The data
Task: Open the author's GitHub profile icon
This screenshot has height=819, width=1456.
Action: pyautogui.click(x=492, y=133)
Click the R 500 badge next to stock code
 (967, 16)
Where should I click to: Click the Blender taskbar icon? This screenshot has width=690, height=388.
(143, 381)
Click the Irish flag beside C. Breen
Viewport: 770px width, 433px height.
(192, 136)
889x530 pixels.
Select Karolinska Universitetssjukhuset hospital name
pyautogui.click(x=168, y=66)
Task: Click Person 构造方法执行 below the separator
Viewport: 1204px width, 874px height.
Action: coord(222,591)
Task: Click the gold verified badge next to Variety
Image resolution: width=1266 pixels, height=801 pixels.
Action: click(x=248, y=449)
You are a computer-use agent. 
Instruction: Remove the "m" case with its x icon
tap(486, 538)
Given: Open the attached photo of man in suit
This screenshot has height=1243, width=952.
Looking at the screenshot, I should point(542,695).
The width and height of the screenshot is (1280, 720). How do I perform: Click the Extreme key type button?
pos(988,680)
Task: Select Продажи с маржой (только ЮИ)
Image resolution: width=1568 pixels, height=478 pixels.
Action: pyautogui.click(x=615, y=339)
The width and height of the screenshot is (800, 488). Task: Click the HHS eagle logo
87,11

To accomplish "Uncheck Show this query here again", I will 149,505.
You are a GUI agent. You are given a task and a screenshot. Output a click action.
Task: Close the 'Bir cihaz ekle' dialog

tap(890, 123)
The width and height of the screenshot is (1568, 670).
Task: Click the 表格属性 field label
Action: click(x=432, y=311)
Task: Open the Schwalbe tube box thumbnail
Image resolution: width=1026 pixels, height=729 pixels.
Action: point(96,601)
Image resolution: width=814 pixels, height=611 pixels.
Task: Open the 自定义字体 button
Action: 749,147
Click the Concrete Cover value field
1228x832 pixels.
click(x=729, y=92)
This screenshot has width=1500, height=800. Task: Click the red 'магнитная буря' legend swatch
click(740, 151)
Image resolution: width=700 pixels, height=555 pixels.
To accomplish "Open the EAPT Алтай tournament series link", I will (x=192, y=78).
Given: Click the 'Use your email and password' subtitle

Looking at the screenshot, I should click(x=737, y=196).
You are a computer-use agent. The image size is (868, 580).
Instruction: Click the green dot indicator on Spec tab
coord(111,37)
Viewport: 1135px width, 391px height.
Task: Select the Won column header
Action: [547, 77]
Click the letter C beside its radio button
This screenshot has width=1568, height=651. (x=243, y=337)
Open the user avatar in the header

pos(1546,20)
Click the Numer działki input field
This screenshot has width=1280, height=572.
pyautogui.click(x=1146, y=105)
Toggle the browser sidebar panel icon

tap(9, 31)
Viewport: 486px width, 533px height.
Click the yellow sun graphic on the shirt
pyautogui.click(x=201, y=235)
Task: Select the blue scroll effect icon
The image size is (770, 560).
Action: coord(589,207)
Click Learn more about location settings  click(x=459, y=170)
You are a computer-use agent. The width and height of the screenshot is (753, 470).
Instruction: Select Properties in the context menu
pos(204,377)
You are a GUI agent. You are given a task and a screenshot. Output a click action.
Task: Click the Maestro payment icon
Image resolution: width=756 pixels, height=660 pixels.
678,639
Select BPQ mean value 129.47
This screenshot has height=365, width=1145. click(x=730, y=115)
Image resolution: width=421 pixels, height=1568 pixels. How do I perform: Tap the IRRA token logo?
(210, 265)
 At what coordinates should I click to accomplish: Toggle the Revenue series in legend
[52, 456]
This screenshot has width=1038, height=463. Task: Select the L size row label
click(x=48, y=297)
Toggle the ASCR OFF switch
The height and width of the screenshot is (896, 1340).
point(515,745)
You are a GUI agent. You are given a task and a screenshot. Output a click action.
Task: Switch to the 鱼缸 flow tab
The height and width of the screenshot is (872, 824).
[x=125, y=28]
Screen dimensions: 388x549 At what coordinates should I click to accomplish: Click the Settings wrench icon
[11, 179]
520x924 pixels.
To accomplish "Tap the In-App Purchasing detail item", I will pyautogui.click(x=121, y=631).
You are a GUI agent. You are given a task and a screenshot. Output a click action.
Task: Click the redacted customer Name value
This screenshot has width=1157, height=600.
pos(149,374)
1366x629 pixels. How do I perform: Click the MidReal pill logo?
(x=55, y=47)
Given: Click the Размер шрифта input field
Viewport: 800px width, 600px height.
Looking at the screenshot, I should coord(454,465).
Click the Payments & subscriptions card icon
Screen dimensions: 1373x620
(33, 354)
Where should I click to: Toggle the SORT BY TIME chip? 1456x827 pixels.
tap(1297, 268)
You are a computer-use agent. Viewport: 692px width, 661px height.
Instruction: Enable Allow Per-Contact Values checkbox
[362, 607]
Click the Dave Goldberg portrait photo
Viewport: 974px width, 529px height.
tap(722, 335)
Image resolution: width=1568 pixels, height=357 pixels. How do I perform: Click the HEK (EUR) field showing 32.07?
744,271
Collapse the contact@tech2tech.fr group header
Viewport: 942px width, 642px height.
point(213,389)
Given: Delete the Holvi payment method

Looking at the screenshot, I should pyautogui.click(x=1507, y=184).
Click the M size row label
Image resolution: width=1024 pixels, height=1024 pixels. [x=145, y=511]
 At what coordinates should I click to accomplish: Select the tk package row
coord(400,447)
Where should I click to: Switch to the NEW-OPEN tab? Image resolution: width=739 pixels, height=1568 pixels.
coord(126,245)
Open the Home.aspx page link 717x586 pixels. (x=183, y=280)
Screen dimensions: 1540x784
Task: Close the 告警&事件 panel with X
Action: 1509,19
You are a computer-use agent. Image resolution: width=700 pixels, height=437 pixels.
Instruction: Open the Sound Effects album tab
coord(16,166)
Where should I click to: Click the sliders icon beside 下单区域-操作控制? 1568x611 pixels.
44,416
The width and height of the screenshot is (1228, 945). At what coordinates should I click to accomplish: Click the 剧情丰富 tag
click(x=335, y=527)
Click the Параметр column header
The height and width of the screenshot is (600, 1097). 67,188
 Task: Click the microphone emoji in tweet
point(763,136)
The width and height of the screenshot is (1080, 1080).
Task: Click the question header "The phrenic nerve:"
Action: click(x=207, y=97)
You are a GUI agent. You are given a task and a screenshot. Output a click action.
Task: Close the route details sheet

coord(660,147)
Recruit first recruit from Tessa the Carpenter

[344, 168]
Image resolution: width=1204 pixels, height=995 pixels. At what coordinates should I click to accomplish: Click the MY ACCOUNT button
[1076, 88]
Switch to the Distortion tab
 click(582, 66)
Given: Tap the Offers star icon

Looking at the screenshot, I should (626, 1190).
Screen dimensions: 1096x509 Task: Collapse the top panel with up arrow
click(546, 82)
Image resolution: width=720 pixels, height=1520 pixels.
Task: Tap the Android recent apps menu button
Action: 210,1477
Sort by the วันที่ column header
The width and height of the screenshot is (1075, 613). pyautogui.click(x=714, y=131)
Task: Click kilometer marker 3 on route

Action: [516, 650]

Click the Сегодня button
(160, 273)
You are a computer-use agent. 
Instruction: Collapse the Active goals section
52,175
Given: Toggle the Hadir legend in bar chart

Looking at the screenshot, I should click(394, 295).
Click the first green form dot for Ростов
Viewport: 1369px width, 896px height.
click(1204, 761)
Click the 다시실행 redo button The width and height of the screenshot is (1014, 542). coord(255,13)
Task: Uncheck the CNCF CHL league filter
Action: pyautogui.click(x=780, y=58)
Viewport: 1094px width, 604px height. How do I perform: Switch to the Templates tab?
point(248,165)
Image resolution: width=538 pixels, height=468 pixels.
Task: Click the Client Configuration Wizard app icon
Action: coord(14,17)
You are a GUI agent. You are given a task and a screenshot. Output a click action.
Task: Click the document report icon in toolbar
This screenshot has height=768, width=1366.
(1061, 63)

Instructions for the task
Look over the entries above. Copy every line that contains the word "will".

Your solution
To accomplish "Uncheck Show this query here again", I will 149,505.
To accomplish "Open the EAPT Алтай tournament series link", I will (x=192, y=78).
To accomplish "Tap the In-App Purchasing detail item", I will pyautogui.click(x=121, y=631).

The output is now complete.